BEGIN Provided passage

Bing Copilot test shrinks citation links to superscripts

Summary

Bing is testing smaller superscript citation links in Copilot Search instead of full-line clickable text, reducing visibility and potential clicks to source pages. Smaller citations likely cut through traffic even when sites remain cited, mirroring Google's AI Overview design pattern. Establish your Bing referral baseline now and track Copilot citations separately to measure impact if the design rolls out.

What happened

Microsoft Bing is testing a new citation design in Copilot Search results that makes links far less prominent. Instead of the entire line of text being clickable to the source, only a small superscript citation mark at the end of the line links out.

The test was spotted by Sachin Patel on X and covered by Search Engine Roundtable’s Barry Schwartz, who noted he could not replicate the behavior. Patel wrote: “Bing is testing a new design for links in their AI overview. Previously, the link covered the entire line, but now it appears differently.”

The change has not rolled out broadly. It appears to be a limited A/B test.

Why it matters

Citation link size directly affects click-through rates. A full line of clickable text is a much larger target than a tiny superscript number. If Bing ships this design, sites that receive referral traffic from Copilot Search could see clicks drop even when they are still cited as a source.

The pattern mirrors a broader trend across AI search interfaces. Google’s AI Overviews already use small superscript citations rather than full-line links. If Bing follows suit, the design convention across both major search engines would push users toward consuming the AI-generated answer without clicking through.

For publishers, the implication is clear: being cited in an AI answer becomes less valuable if the citation is visually de-emphasized. Visibility in the answer itself still matters for brand awareness, but the direct traffic payoff shrinks.

What to do

No immediate action is required since the test is not widely available. But there are a few things worth preparing for.

Check your Bing referral traffic baseline now. Use Bing Webmaster Tools and your analytics platform to establish current Copilot-related click volumes. If the design rolls out, you will need a clean before-and-after comparison.

Segment Bing traffic by query type. Informational queries answered directly in Copilot are most at risk for click loss. Transactional and navigational queries tend to retain clicks regardless of citation design.

Track Bing Copilot citations separately. If you are already monitoring AI Overview citations from Google, apply the same tracking to Bing. Knowing you are cited but losing clicks tells a different story than losing citations entirely.

Watch for a broader rollout announcement. Barry Schwartz noted he hopes the interface does not roll out. If it does, expect coverage on Search Engine Roundtable and similar outlets.

Watch out for

Misattributing traffic drops. If this test reaches your users before a wider rollout is announced, you might see Bing referral dips that look like a ranking loss. Check whether your Copilot citations are stable before assuming a visibility problem.

Ignoring Bing Copilot entirely. Bing’s search market share is small, but Copilot is integrated into Edge, Windows, and Microsoft 365. The surface area for Copilot answers is larger than Bing.com’s market share suggests.

END Provided passage

What to do –
1) Transcribe the Bing citation article from "For publishers, the" down to "worth preparing for.".
2) List the products that the Bing citation article says Copilot is integrated into.
These items have no connection to the Bing citation article.

BEGIN Given information

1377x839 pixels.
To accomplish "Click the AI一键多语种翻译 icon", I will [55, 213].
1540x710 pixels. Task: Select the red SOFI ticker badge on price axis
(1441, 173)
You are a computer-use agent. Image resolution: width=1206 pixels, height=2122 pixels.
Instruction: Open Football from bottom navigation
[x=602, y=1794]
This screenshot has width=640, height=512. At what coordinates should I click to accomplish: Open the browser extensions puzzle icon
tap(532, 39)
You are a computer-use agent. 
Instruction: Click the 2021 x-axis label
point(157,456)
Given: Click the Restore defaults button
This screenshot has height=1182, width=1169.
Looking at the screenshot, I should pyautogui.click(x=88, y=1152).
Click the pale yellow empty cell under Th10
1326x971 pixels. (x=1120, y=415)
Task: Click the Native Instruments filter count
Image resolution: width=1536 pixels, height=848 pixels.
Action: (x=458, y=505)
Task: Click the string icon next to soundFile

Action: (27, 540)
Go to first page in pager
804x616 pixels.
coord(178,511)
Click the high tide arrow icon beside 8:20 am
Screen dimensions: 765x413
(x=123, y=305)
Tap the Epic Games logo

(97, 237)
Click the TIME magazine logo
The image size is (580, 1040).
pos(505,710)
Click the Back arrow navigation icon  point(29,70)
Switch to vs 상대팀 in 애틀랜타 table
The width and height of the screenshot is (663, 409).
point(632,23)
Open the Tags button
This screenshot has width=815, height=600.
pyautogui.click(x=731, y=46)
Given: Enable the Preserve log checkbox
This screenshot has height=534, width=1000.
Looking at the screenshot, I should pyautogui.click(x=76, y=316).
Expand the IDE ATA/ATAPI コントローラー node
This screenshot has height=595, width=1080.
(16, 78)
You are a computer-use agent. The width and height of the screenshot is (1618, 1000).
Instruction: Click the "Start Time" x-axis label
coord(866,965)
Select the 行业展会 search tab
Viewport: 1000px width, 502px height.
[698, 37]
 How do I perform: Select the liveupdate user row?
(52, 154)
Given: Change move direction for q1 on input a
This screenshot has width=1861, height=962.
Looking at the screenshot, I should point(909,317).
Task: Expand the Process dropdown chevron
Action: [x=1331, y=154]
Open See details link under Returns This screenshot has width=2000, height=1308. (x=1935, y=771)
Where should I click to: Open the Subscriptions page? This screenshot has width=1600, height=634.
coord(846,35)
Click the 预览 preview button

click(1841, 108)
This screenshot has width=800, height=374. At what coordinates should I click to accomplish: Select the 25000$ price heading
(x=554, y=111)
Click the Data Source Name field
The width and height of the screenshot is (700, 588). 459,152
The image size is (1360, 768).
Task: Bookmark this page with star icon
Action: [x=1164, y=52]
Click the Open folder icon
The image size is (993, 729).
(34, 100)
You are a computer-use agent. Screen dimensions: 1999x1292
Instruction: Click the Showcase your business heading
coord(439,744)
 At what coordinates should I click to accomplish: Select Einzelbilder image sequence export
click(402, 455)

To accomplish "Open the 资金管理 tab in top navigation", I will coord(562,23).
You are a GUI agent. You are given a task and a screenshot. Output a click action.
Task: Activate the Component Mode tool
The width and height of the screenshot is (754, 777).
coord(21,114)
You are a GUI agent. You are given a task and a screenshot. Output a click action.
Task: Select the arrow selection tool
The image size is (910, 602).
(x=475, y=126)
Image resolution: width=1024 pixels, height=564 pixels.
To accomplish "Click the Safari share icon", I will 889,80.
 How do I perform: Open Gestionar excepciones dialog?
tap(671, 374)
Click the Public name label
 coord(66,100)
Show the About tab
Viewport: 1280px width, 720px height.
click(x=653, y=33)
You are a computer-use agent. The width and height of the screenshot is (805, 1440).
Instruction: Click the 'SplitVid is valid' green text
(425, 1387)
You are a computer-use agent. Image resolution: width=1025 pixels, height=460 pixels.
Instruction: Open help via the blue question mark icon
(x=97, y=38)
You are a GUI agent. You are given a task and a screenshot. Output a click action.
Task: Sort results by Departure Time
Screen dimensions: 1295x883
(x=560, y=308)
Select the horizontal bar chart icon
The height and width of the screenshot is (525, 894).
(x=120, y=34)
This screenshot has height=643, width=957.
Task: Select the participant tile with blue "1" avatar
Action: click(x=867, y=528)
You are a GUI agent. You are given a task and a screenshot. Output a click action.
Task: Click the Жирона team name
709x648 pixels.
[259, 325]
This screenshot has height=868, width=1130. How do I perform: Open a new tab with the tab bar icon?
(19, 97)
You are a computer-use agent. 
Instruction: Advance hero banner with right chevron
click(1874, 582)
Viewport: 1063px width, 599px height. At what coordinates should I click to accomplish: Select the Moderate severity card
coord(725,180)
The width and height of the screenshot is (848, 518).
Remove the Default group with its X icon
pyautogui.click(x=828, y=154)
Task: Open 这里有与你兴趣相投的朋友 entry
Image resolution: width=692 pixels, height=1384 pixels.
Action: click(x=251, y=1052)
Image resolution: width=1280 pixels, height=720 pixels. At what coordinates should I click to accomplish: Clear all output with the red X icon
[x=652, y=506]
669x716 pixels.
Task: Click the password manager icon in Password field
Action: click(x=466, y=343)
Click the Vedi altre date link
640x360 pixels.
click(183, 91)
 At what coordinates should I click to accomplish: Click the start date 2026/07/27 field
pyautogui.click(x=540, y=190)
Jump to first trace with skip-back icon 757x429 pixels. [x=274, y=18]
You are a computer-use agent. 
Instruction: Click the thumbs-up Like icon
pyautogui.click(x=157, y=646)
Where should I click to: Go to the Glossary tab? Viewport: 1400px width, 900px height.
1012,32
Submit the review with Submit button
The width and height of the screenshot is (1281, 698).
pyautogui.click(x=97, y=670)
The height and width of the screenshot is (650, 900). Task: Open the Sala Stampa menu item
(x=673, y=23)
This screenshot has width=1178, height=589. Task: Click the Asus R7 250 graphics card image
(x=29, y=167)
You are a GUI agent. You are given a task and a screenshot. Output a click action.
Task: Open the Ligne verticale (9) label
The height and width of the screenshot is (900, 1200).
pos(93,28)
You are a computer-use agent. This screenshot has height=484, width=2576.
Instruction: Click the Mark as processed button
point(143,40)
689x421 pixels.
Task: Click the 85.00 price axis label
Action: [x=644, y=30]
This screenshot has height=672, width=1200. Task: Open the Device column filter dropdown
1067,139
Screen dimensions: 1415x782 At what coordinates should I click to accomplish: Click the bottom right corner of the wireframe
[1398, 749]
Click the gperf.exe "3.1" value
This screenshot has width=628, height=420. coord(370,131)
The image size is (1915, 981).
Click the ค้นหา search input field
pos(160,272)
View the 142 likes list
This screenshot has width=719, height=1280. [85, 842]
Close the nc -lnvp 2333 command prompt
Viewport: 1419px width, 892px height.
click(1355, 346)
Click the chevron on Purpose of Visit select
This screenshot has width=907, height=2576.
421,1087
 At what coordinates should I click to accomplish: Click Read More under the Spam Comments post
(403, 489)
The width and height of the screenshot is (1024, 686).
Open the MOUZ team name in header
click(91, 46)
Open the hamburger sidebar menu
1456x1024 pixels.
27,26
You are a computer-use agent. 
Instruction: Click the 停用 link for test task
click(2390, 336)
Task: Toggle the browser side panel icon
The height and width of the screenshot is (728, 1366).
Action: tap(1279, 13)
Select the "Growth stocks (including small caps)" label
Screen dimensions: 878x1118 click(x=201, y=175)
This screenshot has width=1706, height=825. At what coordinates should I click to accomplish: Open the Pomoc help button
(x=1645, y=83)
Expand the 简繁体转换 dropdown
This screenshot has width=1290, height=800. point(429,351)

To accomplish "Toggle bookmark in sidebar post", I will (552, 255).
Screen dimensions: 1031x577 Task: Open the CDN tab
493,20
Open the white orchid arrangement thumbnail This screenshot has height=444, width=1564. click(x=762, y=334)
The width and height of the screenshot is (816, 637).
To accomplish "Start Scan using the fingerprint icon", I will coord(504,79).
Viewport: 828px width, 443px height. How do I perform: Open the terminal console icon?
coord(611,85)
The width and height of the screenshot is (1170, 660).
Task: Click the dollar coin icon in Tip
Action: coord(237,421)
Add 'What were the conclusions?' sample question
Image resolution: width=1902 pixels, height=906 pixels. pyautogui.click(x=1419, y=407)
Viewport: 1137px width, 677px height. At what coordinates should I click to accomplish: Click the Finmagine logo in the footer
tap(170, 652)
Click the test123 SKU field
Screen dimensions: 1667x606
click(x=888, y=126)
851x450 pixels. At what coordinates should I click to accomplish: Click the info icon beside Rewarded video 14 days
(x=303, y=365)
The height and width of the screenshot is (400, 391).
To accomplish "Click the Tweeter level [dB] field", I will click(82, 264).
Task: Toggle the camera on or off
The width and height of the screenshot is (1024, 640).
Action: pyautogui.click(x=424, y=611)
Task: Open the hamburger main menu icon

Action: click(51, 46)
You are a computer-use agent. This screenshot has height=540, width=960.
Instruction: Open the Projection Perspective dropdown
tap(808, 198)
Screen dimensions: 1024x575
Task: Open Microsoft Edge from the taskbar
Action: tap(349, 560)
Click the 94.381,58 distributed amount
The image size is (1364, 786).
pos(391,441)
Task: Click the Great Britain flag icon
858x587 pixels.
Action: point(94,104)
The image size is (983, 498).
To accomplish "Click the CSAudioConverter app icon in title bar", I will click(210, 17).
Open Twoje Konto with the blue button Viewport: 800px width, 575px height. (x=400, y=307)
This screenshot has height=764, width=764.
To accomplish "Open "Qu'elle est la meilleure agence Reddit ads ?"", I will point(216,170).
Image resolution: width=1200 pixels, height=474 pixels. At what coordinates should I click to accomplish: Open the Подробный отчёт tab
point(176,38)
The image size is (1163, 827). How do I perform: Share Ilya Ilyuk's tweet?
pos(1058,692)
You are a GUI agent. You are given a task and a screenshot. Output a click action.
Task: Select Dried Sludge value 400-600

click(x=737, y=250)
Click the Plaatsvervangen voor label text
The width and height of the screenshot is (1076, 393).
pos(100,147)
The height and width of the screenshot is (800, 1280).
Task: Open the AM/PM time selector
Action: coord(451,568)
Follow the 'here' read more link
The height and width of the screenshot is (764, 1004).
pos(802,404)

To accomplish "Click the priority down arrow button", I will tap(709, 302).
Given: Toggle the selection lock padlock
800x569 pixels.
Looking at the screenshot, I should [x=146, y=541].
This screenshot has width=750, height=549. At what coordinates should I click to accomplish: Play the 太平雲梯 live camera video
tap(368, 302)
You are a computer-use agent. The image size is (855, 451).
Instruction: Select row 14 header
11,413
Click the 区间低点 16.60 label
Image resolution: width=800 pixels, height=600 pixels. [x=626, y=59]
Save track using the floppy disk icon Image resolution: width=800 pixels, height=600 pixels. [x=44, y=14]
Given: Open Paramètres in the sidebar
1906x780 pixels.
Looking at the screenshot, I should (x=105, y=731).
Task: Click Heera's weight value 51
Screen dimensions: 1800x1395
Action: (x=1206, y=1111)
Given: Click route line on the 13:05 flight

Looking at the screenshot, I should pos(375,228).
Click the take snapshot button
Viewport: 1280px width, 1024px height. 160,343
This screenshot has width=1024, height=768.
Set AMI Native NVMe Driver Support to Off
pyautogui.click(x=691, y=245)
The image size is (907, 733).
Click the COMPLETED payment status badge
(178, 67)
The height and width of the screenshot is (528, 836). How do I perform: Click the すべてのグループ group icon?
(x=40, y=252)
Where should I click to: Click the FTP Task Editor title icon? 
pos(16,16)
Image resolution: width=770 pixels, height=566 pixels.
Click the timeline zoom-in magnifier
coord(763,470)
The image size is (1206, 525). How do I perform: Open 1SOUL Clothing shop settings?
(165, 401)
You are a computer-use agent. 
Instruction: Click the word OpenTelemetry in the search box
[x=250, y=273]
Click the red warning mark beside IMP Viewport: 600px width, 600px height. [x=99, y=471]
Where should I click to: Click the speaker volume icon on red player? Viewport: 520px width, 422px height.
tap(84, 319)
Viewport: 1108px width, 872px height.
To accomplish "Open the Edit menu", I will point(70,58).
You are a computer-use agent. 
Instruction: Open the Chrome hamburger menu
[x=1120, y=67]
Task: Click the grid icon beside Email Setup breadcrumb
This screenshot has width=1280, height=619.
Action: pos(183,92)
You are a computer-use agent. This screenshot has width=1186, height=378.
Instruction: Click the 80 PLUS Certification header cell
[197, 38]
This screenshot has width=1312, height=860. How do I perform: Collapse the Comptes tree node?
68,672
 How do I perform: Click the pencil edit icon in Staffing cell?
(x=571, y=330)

END Given information

Exercise answers –
1)
For publishers, the implication is clear: being cited in an AI answer becomes less valuable if the citation is visually de-emphasized. Visibility in the answer itself still matters for brand awareness, but the direct traffic payoff shrinks.

What to do

No immediate action is required since the test is not widely available. But there are a few things worth preparing for.

2)
Edge
Windows
Microsoft 365